As this bull market ages, instead of getting more concerned about the potential for a correction, the bulls use it as proof that the risks are smaller than the bears would have you believe.
In the last four years since the depths of the 2008/9 credit crisis, we have rallied over 200% in the S&P 500.
According to the great research shop Bespoke Investment Group this bull market is now the fourth oldest bull market on record:
Although there is nothing saying that we aren’t going to rally for another couple of years like we did in 1949, 1974 and 1987, I just don’t get how you can get more bullish as this bull market extends itself in both price and time.
I would suggest that although you should avoid the perma-bears that are constantly calling for the end of the world, the fact that we have been rallying for so long should neither give you comfort to follow the recently hot handed perma-bulls.
Contrary to the natural human tendency to be more confident of something when everyone else is doing it, the fact that stock prices have risen so much actually increases your risk. Buying the S&P 500 today at 2,000 when the crowd is all too quick to confirm the wisdom of your purchase, is much more risky than buying it four years ago at under 700, when that same crowd was convinced the financial system was collapsing into the abyss.
There is no doubt that I have been early and wrong in my bearishness. But I refuse to find solace in the fact that stocks seem impervious to bad news. We all know the famous Wall Street axiom that stocks love to climb a wall of worry. However, there is no “wall of worry.” Those of bearish persuasion have largely become extinct.
This is no “wall of worry” but instead of an ocean of complacency. As we drift along and the good weather emboldens the masses, you should not take comfort in the absence of storm clouds. And as we get farther and farther away from the shores of fundamental value, you should be more and more concerned.
When you see the bulls openly mocking the bears, you need to remember that the Market Gods always punish those that are most “sure” of their position.

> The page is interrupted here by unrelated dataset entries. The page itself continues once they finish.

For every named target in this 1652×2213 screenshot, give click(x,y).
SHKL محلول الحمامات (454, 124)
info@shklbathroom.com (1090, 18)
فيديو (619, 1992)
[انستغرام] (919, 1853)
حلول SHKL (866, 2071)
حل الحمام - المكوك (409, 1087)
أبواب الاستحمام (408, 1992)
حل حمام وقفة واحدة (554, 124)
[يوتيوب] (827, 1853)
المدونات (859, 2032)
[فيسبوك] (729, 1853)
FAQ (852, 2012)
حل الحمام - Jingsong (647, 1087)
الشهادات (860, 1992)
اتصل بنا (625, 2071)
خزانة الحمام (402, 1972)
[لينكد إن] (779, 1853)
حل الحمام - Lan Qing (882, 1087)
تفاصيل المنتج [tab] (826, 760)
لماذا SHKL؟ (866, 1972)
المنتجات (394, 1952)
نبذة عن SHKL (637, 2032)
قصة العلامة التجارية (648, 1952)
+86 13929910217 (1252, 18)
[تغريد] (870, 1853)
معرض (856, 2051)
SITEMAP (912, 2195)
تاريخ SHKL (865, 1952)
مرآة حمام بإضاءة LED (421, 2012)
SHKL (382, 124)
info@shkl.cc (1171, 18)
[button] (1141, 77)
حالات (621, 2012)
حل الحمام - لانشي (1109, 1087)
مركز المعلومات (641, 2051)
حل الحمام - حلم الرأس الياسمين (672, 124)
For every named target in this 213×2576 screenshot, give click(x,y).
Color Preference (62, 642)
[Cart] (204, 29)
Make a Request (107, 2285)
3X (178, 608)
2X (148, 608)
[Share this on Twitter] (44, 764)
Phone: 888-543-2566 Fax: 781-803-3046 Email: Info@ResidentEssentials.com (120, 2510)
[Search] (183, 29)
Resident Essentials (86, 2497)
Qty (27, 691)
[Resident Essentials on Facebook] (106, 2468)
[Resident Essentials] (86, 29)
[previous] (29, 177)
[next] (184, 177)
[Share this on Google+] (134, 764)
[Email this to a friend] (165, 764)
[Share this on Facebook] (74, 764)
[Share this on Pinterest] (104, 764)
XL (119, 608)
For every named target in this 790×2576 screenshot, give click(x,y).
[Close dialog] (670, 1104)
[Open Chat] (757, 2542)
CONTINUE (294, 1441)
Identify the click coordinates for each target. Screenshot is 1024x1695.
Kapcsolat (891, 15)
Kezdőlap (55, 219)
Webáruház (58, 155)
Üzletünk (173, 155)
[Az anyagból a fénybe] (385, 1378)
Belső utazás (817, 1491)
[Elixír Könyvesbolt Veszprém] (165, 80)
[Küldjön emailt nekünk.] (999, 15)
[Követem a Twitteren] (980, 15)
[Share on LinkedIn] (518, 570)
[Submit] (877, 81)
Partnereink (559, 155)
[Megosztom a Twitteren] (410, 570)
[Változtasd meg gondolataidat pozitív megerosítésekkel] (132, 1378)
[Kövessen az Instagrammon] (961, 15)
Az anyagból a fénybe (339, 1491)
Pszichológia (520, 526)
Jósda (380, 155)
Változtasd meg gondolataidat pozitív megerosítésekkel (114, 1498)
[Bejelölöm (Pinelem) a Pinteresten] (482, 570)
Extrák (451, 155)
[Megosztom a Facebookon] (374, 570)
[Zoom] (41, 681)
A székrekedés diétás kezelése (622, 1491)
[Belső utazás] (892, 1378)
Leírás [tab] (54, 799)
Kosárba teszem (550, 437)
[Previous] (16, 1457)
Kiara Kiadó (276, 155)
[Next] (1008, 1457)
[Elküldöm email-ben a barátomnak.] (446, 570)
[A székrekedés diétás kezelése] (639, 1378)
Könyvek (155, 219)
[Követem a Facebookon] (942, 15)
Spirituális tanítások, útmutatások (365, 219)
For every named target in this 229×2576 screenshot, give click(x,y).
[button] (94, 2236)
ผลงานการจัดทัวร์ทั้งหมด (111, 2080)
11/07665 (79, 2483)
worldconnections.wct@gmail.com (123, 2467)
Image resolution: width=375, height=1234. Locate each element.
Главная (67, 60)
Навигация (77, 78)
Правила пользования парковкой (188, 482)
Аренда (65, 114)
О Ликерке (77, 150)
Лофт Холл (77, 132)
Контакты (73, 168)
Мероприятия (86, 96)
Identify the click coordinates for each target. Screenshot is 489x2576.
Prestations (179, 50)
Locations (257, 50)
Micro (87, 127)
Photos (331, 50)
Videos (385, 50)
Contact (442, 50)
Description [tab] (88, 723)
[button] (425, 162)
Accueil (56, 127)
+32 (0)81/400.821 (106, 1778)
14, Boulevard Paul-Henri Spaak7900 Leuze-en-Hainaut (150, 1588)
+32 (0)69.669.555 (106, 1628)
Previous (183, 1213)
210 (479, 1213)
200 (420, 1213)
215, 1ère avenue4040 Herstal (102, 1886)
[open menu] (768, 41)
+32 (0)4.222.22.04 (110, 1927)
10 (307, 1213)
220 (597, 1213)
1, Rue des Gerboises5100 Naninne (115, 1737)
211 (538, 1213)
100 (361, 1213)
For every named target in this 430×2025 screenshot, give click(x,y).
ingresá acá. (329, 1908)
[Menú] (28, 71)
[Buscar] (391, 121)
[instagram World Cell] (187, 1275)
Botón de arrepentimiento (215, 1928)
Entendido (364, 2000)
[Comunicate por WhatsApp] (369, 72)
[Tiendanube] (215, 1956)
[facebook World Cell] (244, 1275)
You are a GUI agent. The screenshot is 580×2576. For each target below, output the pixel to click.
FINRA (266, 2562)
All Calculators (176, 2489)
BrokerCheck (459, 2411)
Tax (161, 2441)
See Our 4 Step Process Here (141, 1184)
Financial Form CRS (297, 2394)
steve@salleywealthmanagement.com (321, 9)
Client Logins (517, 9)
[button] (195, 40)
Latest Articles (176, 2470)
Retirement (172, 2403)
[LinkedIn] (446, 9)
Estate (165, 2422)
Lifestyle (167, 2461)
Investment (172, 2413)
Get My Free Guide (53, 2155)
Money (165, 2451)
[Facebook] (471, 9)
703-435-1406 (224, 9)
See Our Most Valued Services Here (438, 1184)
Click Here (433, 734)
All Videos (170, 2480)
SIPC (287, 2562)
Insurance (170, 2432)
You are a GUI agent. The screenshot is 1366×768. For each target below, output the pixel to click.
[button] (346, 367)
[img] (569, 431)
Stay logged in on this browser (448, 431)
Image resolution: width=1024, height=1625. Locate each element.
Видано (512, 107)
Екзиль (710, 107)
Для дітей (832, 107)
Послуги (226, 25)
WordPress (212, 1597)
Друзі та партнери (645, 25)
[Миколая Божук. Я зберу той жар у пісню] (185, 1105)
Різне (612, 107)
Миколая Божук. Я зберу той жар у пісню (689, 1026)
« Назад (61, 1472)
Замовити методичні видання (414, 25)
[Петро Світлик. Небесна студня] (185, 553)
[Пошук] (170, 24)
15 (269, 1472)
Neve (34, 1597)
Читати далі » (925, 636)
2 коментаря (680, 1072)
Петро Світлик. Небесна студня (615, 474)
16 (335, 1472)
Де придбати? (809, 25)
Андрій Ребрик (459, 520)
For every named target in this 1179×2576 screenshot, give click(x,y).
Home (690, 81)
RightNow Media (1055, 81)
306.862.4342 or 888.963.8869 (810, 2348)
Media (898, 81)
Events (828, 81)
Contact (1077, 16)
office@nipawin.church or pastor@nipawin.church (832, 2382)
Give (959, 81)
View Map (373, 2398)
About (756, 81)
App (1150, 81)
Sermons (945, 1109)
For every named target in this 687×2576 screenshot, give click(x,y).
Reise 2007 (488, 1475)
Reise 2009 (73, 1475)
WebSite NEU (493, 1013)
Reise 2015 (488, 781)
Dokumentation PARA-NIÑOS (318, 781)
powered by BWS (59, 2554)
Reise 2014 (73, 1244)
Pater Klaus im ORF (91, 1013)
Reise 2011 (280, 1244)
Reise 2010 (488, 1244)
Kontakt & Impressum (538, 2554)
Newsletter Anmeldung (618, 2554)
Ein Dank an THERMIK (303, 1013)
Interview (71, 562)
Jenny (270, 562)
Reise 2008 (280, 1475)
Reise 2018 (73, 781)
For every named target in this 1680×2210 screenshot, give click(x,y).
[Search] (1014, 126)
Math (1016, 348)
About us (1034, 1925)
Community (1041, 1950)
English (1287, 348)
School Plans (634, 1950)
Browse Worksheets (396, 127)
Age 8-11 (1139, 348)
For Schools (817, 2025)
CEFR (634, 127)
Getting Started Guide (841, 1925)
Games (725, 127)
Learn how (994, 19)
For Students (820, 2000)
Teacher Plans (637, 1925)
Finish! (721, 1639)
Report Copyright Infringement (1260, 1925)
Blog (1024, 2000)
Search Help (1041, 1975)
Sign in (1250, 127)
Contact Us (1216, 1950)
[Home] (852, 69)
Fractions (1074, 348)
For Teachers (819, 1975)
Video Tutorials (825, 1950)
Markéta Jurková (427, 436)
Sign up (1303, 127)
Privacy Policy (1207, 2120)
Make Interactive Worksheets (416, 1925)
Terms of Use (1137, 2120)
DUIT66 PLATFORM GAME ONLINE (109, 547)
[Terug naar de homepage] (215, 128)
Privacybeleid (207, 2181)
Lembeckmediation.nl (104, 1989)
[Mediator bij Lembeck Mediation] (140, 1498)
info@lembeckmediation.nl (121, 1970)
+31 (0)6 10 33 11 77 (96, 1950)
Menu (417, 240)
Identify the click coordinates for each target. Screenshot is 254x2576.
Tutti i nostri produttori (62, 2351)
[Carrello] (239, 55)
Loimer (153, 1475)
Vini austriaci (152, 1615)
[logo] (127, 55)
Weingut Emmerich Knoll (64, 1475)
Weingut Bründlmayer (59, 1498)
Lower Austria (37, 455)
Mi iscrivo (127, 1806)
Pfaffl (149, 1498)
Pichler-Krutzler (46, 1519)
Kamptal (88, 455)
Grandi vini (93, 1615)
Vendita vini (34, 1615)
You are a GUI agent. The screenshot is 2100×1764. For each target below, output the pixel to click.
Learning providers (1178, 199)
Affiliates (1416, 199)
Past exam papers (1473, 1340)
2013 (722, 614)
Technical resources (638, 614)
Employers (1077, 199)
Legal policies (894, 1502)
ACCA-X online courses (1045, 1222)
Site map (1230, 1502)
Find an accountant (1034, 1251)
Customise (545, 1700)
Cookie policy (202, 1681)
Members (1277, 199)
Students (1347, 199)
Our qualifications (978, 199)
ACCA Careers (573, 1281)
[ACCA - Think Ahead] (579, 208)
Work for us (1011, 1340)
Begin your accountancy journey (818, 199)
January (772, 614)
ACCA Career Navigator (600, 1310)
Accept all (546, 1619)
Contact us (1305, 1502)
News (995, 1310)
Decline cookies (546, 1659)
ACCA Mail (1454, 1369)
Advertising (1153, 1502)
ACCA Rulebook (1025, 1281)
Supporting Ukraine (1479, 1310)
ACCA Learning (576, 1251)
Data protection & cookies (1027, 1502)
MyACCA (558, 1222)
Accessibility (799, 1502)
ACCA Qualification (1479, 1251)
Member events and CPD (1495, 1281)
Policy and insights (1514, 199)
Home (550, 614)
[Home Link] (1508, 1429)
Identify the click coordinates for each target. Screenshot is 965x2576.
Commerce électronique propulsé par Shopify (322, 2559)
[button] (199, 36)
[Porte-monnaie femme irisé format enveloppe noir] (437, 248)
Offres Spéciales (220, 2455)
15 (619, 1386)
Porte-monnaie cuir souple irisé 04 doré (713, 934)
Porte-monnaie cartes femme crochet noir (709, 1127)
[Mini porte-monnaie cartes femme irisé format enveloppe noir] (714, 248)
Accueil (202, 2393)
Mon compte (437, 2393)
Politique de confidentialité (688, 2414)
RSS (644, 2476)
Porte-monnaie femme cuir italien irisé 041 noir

I understand all the bullish arguments. I realize that it is difficult to sit out the dance while everyone is partying, but it is getting late and the party is getting increasingly out of control. Maybe I will miss the best part when things are the most fun, but there is little doubt in my mind that those swinging from the chandelier are ignoring some very real risks.
The end of QE3
I don’t have the answer for the question of what will derail this bull market. But I do worry about the end of the QE program.
For those that don’t think that the Fed’s QE programs have had a direct effect on the stock market, I simply present this chart.
I am convinced that the Fed has had a huge effect on risky asset prices. This relationship is not by chance. I have sat on this desk and watched QE programs affect risky assets on the very day that the Fed executes them in the open market.
I have also watched the end of both QE1 and QE2 cause an almost immediate sag in risky assets. Here is a chart of the trading in the S&P 500 during the end of QE1.
And here is the end of QE2.
The Fed ended both of those programs cold turkey so a direct comparison to the end of QE3, which is being slowly weaned lower, is probably not fair. But if you believe, as I do, that the Fed’s QE programs have put an unnatural bid to the stock market, you have to be concerned about the ending of QE3.
Now you might argue that the ECB is going to take over the quantitative easing baton from the Fed. I would accept that argument, but I still think that at the margin the end of QE3 is not going to be bullish for US stocks. Easing in Europe will help US stocks more so than the absent of easing, but don’t forget that this will translate into a lower Euro and a stronger US dollar. This will weigh heavily on US multinationals.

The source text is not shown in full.